Я махнула на двух придурков рукой, выбрала елку посолиднее и, присев прямо под ней, прижалась спиной к шершавой, чуть липкой от смолы коре и достала из кармана мятую пачку коричневых сигарет. Чуть помедлила, пробежавшись пальцами по трем оставшимся ароматным цилиндрам, выбрала тот, что потолще, и яростно откусила терпкий на вкус краешек.
— Ты обиделась, что ли?
Я мстительно плюнула в оборотня жеваным табаком и полюбовалась, как он со сдавленными матюгами стряхивает с куртки комочек жидкого огня.

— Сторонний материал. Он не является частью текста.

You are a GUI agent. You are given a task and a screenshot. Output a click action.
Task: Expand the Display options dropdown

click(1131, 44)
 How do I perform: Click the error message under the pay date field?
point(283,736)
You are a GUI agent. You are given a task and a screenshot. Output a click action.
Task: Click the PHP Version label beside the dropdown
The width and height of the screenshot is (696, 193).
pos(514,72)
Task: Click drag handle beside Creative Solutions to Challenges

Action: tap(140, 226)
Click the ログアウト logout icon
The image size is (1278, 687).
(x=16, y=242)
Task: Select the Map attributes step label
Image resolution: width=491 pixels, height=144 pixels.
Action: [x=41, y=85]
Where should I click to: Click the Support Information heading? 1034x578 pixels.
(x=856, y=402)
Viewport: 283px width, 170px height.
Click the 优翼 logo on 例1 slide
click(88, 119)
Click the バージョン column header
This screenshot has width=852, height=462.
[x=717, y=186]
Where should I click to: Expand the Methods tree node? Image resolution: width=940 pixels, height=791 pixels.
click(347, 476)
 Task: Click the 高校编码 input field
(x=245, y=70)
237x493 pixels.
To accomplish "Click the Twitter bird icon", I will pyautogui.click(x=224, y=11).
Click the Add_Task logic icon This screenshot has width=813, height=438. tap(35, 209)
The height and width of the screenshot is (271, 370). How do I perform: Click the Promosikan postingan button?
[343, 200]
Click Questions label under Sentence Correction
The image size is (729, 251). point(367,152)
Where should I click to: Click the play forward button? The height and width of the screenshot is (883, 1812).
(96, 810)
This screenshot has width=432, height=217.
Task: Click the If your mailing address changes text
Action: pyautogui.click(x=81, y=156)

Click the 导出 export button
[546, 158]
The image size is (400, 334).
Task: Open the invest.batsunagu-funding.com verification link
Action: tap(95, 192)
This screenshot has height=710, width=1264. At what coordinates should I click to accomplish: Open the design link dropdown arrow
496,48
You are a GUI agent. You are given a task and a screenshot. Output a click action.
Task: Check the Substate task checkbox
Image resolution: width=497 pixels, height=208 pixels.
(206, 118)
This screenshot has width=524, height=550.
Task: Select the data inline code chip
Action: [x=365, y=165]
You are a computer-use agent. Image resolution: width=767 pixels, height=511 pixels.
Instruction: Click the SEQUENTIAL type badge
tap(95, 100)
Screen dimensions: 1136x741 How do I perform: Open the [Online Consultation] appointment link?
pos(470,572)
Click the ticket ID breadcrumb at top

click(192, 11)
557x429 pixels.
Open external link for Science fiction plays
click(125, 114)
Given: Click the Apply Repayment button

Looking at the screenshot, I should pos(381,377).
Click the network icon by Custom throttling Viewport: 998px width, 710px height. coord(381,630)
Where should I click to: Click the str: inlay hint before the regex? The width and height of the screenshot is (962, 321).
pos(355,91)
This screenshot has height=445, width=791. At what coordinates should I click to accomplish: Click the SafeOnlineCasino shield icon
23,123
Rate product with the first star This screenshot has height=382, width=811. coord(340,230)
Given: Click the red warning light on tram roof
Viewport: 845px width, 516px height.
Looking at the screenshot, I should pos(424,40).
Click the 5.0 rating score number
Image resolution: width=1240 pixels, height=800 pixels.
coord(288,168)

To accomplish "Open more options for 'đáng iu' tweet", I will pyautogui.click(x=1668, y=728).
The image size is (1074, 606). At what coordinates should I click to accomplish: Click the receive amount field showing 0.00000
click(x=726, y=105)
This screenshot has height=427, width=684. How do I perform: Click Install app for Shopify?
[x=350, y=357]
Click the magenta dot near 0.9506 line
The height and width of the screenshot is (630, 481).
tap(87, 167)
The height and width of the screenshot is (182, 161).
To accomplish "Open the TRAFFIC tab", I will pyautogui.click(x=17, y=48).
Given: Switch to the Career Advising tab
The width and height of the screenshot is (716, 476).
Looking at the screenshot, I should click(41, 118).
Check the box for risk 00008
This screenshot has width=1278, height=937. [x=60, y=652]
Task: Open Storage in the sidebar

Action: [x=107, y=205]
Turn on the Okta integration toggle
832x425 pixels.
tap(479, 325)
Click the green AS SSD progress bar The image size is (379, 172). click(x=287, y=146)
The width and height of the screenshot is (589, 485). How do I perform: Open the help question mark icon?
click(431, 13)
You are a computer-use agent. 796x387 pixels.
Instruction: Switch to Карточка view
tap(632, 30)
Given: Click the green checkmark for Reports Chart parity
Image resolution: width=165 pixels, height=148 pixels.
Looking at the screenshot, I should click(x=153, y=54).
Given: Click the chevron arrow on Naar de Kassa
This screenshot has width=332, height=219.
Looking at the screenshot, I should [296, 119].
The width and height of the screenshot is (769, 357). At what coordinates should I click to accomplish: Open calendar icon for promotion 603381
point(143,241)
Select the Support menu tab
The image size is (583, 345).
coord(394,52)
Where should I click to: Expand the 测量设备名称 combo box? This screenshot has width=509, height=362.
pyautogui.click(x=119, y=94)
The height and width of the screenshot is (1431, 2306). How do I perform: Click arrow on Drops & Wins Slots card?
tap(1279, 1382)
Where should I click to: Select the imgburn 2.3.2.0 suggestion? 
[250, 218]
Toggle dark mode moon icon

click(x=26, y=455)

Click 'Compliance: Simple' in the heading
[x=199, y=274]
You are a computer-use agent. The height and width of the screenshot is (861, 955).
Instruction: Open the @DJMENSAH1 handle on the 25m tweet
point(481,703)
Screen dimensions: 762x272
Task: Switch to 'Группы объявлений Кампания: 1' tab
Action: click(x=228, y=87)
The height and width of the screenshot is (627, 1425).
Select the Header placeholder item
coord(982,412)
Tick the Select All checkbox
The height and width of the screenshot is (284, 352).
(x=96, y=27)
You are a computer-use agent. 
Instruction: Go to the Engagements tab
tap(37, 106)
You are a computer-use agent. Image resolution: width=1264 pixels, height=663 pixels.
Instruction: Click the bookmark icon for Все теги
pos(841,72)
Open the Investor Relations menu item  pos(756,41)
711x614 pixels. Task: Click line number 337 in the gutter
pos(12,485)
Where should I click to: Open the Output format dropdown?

— Что за дрянь?! — возмутился Ерш, ковырнув ногтем свежепрожженную дырку в рукаве. Я вынула из пачки оставшиеся сигареты и швырнула ее в голову обидчика, а сама жадно затянулась, разом пустив Жар-коту под хвост четыре месяца воздержания. С елки укоризненно шлепнулся мне на капюшон комок снега.
— «Сигареты «Лысогор-Казак» с зажигательной капсулой из тертой чешуи саламандры. Осторожно! Отрезать край только специальными мифриловыми ножницами!», — прочитал парень, скомкал картонный футляр, спрятал во внутренний карман и по-свойски уселся рядом, навалившись своим плечом на мое. Менять одну облюбованную елку на другую я не стала — не в детском саду, в самом деле, но отстранилась, демонстративно выдохнув дым прямо в чуствительный нос оборотня. Сигарета чуть горчила, но с горем пополам утоляла жгучее желание, преследовавшее меня с самого бала — вот уж, казалось бы, убивающее волю событие, и даже его я пережила, не возвращаясь к идиотской привычке. По-настоящему ломают сущие, мать их, мелочи.